Colombia.- El presidente Gustavo Petro ha sembrado dudas sobre la veracidad los resultados provisionales de la primera vuelta de las presidenciales en Colombi. En contra de lo que pronosticaban los sondeos, el preconteo ha dado la victoria al candidato de la extrema derecha Abelardo de la Espriella con el 43,7% de los votos. Se enfrentará al senador Iván Cepeda, el aspirante del oficialismo, que logró el 40,9%. “Como presidente no acepto los resultados del preconteo”, anunció Petro en X en referencia a la información rápida que publica la Registraduría Nacional en la noche electoral.
“El llamado conteo transmitido no tiene fuerza vinculante. Sus datos no son norma pública”, dijo Petro en su publicación. El presidente está criticando el sistema de contabilización de votos que rige en el país y siembra dudas, una vez más, sobre la fiabilidad de una empresa privada que sirve de contratista de la Registraduría para toda la logística electoral.
En Colombia, la votación se cuenta dos veces. Primero, en la noche electoral, se hace un conteo rápido, que, como dice Petro, no tiene efectos legales, sino políticos. De él se encarga una empresa contratada por la Registraduría para toda la logística de los comicios, una que Petro ha criticado de forma sostenida durante años. Es a esa empresa a la que dedica parte de su mensaje.
“No acepto los resultados del preconteo de la firma privada de los hermanos Bautista, porque debiendo estar quietos los algoritmos del software de conteo y escrutinios, en la última semana fueron variados en tres oportunidades y agregaron 800.000 cédulas más de personas que no están en el censo oficial presentado”, escribió de forma críptica, sin dar más detalles ni aportar evidencias. Hasta el momento no había denuncias o señalamientos de tal aumento entre los colombianos habilitados para votar.

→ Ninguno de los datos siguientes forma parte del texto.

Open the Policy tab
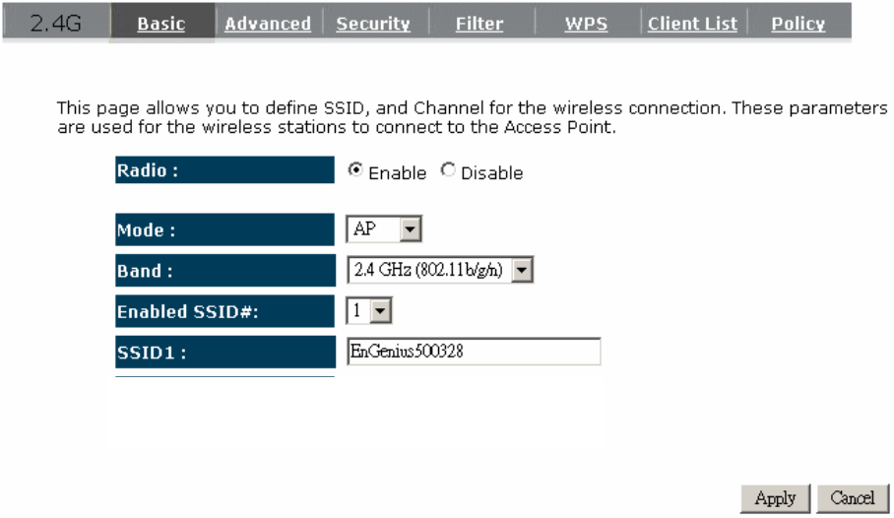This screenshot has height=518, width=894. [x=798, y=25]
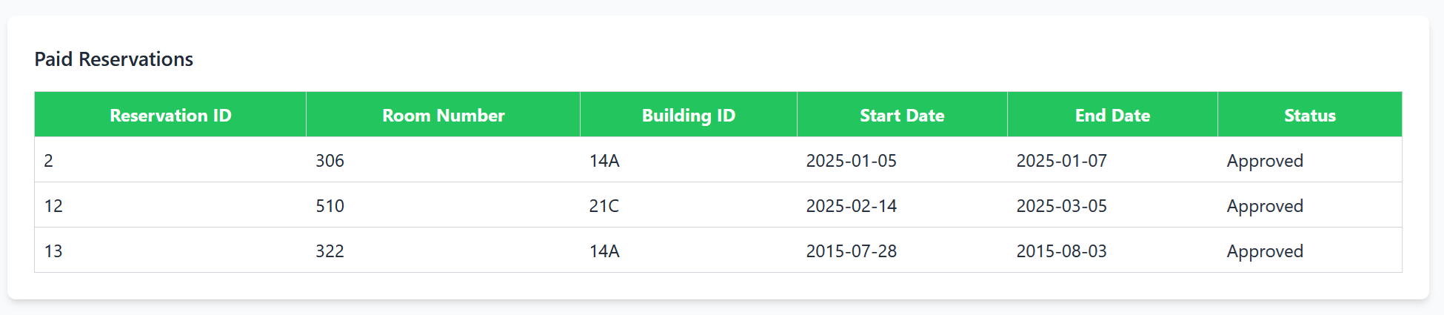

Petro, sin embargo, remarca la existencia de otro procedimiento, uno posterior. El lunes siguiente a cada elección, que en Colombia se hacen los domingos, se instalan comisiones escrutadoras compuestas por jueces, notarios y otros funcionarios públicos. Ellos son los encargados del conteo final, conocido como escrutinio. En ese recuento se revisa mesa a mesa las irregularidades que pueda haber, en un proceso minucioso y demorado que incluye abogados, apelaciones y la posible apertura de bolsas con votos. Es la que Petro dice que acepta. “Los resultados vinculantes que el presidente atenderá y aceptará son los de las comisiones escrutadoras dirigidas por los jueces de la República”, dijo. Es decir, Petro no rechaza las elecciones, sino los primeros datos revelados este domingo y sus consecuencias políticas.
Iván Cepeda también ha rechazado los datos provisionales. “Hemos logrado más de 10 millones de votos mal contados”, anunció. “El presidente de la República acaba de pronunciarse sobre un desfase que queremos verificar en torno al censo electoral. Y no es cualquier desfase. Estamos hablando de 850.000 personas. Queremos que eso se aclare”, dijo. Cepeda dijo que “existe información sobre un número determinado de mesas”, que están verificando, en las que se han presentado “votaciones atípicas”. “Solo cuando las comisiones escrutadoras dejen totalmente aclarado este asunto nos vamos a pronunciar sobre los resultados de esta noche”.
El ultraderechista Abelardo de la Espriella ha rechazado las declaraciones del presidente Gustavo Petro y su candidato Cepeda. “No se atrevan a insistir en desconocer los resultados de las elecciones porque el pueblo se va a levantar y los va a castigar. Son un par de bandidos que vamos a jubilar”, ha declarado el ultra ante una multitud en el Malecón de Barranquilla.
El ultra ha hecho “un llamado a la fuerza pública, al Ejército, para que activen el mecanismo constitucional en caso de que este delincuente, drogadicto y miserable, pretenda desconocer la voluntad del pueblo colombiano”. Ha señalado que la democracia debe mantenerse “por la razón o por la fuerza”.